NAQAnet 中对数字的处理可以借鉴。

TDEER中对span的提取思路可以借鉴，特别是 In the second stage 对 start 和 end 的分类预测。

代码结构

tool

log

加入 emit，print不会受到 tqdm 进度表的影响。

使用偏函数也可以重写logger，但是定制化程度不高，这里使用自定义的get_logger类，今后在其他项目中也可以直接使用。

dataset_readers

踩坑记录：

tokenizer

使用 Transformers 的 tokenizer分词并做embedding，当padding=’max_length’时，padding才会补充到指定长度。

在使用tokenizer的时候也可以指定参数，return_tensors=’pt’,这样就不用手动将list转tensor了。

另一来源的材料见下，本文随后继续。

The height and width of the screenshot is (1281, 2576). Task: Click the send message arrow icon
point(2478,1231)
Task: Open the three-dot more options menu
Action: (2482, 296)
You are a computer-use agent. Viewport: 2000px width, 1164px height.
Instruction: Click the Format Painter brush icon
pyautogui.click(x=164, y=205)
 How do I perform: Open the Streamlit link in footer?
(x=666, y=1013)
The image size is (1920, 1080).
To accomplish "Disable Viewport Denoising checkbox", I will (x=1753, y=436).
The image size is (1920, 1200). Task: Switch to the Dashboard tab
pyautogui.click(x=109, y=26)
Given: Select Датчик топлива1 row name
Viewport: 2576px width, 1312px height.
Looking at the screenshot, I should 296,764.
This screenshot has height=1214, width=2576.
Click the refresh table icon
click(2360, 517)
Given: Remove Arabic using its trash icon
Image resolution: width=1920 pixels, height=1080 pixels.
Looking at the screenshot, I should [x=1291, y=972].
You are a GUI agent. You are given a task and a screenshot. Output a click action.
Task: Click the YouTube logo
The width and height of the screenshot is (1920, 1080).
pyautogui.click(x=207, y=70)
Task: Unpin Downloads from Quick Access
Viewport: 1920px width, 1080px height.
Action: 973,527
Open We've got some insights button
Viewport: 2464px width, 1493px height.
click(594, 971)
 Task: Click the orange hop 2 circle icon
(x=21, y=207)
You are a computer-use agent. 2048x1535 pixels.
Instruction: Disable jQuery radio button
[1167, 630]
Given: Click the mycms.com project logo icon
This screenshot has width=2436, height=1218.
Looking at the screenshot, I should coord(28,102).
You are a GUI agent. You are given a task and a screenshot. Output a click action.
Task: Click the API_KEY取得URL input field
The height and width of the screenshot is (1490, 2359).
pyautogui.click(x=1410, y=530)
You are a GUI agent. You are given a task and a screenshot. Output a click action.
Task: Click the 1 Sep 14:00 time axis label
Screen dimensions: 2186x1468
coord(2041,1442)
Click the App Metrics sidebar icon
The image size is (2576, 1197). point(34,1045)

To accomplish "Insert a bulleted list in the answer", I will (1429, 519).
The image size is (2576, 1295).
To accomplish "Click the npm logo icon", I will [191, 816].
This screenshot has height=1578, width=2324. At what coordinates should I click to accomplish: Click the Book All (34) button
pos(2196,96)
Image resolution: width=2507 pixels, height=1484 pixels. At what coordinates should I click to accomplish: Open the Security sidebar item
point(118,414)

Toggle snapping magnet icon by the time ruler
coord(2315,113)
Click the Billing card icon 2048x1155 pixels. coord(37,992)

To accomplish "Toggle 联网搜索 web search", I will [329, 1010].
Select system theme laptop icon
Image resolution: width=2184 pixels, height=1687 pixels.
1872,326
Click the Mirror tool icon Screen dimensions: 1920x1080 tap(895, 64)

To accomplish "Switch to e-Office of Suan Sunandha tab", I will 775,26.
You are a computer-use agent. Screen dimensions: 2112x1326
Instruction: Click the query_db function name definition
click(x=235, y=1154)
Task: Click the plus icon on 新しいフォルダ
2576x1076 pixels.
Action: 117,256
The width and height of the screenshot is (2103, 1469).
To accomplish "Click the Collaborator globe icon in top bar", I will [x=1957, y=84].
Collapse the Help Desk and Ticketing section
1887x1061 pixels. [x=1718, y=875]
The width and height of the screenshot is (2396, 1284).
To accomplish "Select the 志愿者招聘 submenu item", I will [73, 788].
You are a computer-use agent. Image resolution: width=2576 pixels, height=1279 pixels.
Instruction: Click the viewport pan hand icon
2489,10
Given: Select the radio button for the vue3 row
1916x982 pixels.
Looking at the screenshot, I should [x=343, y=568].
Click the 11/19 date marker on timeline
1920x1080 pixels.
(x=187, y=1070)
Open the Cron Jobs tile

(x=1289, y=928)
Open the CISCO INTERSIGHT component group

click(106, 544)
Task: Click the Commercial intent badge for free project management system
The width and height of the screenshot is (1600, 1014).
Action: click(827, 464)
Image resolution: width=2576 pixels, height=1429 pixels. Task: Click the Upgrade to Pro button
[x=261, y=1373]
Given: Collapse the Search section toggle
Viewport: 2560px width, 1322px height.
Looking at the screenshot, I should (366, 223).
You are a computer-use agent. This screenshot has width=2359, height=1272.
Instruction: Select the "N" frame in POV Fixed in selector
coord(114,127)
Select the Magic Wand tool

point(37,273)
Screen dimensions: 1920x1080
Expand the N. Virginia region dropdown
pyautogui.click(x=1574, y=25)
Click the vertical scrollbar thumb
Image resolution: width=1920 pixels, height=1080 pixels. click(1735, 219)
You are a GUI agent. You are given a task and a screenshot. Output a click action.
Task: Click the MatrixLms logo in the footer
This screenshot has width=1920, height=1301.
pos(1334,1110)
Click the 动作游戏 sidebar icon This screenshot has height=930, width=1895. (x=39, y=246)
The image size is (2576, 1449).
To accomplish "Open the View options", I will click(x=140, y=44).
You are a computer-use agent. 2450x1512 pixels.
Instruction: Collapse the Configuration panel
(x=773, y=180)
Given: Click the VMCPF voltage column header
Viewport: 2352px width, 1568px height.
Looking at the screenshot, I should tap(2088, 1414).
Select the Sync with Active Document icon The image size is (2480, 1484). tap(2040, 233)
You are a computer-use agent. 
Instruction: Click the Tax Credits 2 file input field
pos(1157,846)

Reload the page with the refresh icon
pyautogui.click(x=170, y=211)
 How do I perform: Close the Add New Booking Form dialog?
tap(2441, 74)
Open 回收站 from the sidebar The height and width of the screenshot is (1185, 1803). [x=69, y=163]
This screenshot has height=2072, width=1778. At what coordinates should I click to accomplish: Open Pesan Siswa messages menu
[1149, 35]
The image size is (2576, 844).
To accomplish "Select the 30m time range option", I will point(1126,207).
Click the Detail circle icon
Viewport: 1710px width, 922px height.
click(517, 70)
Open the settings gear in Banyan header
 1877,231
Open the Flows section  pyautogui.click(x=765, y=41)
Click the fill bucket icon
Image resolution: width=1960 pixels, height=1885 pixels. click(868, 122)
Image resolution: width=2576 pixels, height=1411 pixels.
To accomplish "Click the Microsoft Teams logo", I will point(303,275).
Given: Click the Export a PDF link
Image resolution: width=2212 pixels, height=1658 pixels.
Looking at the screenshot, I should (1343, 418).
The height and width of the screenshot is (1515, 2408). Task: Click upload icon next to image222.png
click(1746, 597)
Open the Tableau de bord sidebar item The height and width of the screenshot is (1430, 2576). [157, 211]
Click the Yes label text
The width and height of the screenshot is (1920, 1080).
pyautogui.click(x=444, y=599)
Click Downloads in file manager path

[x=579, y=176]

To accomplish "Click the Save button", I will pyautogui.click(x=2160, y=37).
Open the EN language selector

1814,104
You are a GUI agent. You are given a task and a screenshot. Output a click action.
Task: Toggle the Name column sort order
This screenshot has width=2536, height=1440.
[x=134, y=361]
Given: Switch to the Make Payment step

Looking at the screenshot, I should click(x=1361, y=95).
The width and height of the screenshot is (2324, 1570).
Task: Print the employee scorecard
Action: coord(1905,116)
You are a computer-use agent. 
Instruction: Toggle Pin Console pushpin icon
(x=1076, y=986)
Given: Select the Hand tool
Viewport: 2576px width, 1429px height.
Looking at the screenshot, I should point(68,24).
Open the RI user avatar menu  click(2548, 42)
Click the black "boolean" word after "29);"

tokenizer(sent, max_length=max_length, padding=’max_length’, truncation=True)

tensor

torch.stack() 每次都在新的指定的维度上进行拼接，迭代使用的时候需要注意。

torch.cat() 在已有的维度上连接，需要注意的是，连接后不会扩充维度，需要手动的reshape。

TensorDataset

TensorDataset 可以将tensor序列化保存，避免多次重复预处理，同样使用torch.save()保存，当然，list，dict，都可以使用torch.save()保存，方便下次在该节点继续操作。

torch.save({“dataset”: TensorDataset, “examples”: _examples}, temp_file_path)

位置匹配

最开始使用spacy，简单的使用空格分词，并查找答案 span 的位置，但在后面使用transformers的tokenizer做embedding的时候意识到，拆词方式不同，预处理阶段生成的answer span也会有偏差，所以一致使用tokenizer分词。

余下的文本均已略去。